## Work item
Look through the listing below and report every line that contains "picture".

## Data excerpts

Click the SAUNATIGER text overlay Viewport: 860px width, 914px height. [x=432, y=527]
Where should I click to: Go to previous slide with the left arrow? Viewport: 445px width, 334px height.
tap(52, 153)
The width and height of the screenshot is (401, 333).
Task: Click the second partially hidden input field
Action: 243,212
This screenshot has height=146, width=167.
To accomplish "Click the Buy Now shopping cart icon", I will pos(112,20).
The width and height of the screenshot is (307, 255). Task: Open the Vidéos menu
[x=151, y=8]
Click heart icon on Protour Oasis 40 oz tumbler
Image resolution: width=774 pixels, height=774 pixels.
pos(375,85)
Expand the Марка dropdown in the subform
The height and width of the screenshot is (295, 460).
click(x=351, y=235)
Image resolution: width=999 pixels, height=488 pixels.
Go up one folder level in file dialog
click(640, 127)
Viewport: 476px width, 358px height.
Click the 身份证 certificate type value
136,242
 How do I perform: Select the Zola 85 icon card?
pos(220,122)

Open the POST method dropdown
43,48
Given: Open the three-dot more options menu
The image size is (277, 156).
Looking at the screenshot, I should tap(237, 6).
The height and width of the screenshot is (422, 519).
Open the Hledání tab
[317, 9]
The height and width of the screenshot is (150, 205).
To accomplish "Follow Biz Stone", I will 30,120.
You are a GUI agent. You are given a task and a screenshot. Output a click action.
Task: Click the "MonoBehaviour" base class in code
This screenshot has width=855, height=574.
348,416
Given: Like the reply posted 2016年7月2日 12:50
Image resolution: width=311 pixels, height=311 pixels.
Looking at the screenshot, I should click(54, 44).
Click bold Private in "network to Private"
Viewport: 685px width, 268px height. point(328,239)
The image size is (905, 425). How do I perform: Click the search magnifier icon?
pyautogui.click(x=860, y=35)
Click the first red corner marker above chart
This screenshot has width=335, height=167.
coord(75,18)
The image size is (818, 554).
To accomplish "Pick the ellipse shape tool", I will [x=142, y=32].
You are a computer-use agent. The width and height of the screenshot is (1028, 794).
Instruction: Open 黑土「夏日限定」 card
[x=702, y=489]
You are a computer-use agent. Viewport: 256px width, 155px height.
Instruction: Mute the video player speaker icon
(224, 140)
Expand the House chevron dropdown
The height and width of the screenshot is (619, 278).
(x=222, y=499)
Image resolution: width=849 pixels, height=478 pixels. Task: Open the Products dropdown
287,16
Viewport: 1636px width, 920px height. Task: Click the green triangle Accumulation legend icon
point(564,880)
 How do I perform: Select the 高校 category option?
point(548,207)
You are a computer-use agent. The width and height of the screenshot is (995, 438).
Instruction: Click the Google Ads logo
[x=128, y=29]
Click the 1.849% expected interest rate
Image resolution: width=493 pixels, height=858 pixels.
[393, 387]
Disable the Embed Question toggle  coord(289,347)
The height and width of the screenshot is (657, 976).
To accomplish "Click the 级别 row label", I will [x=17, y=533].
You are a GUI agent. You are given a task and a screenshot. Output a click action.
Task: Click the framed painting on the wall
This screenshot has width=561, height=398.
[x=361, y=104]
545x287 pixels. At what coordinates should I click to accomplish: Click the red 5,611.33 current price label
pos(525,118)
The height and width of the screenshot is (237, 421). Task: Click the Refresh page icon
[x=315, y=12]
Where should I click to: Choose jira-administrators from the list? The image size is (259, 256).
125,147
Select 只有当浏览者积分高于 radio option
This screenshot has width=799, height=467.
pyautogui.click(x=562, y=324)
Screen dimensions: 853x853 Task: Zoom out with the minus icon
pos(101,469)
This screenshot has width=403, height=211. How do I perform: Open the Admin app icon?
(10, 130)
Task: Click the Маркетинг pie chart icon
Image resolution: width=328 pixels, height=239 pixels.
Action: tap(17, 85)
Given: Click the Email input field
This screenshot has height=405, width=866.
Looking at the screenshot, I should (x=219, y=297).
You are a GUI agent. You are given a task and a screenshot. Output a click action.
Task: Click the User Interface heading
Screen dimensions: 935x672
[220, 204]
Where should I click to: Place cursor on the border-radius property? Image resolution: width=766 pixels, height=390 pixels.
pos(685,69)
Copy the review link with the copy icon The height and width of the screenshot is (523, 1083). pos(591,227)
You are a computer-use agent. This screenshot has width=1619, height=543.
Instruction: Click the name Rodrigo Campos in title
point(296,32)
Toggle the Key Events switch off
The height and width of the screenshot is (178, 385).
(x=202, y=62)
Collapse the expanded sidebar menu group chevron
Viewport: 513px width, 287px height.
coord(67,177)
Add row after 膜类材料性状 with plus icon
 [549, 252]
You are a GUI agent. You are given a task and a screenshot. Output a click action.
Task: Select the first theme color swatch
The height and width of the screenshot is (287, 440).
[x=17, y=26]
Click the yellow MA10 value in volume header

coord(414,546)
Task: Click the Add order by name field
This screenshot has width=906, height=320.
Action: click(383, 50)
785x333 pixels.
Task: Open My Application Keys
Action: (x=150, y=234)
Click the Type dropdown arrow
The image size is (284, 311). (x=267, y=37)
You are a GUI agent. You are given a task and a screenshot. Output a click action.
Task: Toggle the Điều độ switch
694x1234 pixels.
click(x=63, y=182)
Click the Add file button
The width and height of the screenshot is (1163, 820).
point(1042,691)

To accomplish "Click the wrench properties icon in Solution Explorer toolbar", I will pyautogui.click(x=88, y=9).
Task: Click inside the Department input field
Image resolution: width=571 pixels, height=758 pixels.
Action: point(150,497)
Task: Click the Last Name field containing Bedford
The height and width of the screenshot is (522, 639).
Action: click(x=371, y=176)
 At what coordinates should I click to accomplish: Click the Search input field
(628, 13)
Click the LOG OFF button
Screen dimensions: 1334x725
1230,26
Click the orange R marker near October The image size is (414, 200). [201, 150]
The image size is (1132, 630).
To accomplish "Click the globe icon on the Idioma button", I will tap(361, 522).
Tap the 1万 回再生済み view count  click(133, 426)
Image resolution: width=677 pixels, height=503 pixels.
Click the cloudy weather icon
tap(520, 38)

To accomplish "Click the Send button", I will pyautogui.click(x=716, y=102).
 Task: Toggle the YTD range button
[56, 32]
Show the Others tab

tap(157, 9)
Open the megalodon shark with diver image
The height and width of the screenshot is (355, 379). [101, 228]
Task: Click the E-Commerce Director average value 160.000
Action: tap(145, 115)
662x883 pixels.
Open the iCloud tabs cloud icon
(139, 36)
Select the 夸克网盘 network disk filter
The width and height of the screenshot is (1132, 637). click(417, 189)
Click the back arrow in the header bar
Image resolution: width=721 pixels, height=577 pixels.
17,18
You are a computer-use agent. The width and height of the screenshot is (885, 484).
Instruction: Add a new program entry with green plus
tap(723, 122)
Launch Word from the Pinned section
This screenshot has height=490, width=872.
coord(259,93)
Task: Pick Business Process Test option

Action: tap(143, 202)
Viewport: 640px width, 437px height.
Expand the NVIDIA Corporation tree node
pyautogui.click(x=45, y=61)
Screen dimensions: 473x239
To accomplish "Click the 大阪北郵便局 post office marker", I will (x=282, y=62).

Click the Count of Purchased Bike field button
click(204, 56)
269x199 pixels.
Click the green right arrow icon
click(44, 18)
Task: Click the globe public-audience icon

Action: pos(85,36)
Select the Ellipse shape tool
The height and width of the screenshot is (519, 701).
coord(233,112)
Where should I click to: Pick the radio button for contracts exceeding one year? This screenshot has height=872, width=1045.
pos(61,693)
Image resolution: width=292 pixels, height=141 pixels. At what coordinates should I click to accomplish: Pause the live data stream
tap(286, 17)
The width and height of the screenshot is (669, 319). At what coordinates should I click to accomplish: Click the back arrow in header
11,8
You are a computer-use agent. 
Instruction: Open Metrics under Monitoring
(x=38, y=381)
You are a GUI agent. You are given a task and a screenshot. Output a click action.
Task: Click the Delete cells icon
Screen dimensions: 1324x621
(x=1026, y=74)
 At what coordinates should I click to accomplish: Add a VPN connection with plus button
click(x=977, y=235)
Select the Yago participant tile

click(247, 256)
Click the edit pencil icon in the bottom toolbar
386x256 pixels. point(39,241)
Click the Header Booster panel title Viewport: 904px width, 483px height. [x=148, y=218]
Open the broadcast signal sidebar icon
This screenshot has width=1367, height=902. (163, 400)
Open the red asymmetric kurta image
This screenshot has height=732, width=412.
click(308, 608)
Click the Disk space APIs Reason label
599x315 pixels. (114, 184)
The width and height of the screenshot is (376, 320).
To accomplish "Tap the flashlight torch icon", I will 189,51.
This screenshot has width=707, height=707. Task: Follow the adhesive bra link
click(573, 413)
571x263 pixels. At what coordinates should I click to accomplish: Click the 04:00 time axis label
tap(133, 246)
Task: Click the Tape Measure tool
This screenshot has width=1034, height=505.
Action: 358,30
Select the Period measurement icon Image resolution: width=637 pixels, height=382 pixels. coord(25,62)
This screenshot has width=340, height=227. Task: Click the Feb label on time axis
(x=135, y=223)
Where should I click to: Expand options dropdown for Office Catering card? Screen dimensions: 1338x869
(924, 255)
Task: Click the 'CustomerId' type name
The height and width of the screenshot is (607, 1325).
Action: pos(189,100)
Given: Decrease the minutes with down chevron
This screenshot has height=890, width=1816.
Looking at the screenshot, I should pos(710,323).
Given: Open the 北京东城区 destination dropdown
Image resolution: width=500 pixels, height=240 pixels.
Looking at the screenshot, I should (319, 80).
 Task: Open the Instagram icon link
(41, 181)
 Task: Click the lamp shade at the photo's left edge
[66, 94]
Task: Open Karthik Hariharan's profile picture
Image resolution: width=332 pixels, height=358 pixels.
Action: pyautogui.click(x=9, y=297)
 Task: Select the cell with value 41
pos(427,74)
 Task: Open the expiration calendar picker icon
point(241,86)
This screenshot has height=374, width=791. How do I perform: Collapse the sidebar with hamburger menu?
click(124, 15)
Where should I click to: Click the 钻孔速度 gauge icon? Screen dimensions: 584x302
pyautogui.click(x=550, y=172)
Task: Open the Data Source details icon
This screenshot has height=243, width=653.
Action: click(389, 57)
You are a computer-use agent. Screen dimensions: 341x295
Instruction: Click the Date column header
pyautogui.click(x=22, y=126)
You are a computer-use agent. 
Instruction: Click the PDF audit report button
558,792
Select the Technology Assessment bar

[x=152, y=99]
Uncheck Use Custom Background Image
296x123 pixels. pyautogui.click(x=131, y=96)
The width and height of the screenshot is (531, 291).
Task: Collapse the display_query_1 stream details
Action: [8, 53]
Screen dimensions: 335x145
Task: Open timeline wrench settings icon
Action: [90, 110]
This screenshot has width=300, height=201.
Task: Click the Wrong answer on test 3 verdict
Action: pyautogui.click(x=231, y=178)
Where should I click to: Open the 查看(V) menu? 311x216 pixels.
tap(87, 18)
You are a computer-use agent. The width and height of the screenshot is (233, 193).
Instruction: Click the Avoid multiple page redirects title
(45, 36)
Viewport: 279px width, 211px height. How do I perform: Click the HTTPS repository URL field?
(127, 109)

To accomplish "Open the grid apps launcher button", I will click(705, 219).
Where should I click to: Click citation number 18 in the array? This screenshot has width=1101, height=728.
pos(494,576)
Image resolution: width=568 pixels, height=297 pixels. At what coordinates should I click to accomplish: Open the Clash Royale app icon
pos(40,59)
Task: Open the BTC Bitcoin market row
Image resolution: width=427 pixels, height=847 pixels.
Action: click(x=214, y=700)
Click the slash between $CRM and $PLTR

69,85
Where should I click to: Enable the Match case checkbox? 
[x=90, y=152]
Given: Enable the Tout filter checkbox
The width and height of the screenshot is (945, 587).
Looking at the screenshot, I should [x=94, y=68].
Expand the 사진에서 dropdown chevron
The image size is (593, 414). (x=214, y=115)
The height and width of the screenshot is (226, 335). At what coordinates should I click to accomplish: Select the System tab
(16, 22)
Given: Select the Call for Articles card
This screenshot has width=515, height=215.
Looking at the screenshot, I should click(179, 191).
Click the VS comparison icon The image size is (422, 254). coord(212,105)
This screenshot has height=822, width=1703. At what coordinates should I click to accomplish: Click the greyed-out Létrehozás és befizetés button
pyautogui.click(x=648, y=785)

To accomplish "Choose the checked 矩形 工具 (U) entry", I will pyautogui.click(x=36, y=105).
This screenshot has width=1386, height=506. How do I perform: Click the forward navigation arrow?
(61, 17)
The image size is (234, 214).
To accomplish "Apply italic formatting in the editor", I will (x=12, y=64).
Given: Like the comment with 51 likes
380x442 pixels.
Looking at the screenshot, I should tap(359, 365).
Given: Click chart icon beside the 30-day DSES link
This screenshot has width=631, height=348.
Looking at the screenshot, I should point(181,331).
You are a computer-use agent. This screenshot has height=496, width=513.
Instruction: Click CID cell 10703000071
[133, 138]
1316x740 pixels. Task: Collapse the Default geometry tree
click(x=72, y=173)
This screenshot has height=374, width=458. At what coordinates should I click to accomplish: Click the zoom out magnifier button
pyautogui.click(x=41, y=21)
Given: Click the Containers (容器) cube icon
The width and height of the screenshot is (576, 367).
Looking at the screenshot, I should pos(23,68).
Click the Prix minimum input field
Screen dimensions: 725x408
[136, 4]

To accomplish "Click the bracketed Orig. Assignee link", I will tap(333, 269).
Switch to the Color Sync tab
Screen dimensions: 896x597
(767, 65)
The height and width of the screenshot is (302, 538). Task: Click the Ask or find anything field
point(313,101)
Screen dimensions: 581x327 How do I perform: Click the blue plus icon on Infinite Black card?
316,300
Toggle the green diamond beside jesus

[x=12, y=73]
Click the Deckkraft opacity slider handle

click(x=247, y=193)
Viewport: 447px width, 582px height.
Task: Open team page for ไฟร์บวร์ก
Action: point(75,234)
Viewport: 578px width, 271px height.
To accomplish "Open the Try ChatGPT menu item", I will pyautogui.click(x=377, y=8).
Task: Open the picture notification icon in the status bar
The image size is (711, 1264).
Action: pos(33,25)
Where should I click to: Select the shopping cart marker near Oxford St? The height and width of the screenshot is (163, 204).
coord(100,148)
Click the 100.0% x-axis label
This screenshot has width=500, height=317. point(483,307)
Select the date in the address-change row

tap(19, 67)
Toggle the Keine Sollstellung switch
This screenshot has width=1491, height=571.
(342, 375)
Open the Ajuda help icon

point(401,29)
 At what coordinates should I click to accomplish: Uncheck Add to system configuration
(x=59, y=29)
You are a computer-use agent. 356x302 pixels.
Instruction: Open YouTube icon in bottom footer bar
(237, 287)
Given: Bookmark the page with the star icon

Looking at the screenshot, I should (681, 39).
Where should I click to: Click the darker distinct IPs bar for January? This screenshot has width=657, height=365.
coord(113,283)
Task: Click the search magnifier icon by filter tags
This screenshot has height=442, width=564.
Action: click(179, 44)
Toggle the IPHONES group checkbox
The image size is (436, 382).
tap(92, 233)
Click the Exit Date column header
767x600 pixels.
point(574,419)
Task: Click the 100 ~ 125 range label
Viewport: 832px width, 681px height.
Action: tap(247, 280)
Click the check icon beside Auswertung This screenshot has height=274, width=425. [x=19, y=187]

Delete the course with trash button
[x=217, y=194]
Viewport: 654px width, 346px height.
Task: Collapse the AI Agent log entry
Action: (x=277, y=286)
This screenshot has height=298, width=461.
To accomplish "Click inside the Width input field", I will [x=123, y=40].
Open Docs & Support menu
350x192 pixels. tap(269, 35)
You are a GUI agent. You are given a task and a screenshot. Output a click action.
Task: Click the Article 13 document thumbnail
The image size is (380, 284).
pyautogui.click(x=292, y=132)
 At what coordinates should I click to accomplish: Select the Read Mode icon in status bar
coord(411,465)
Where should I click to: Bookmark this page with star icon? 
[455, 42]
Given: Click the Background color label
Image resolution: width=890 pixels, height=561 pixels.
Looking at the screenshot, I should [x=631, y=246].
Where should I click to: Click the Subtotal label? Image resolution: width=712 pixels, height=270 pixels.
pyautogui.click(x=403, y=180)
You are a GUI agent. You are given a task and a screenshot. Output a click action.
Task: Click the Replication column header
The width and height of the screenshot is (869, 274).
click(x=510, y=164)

## The completed task
Task: Open Karthik Hariharan's profile picture
Task: Open the picture notification icon in the status bar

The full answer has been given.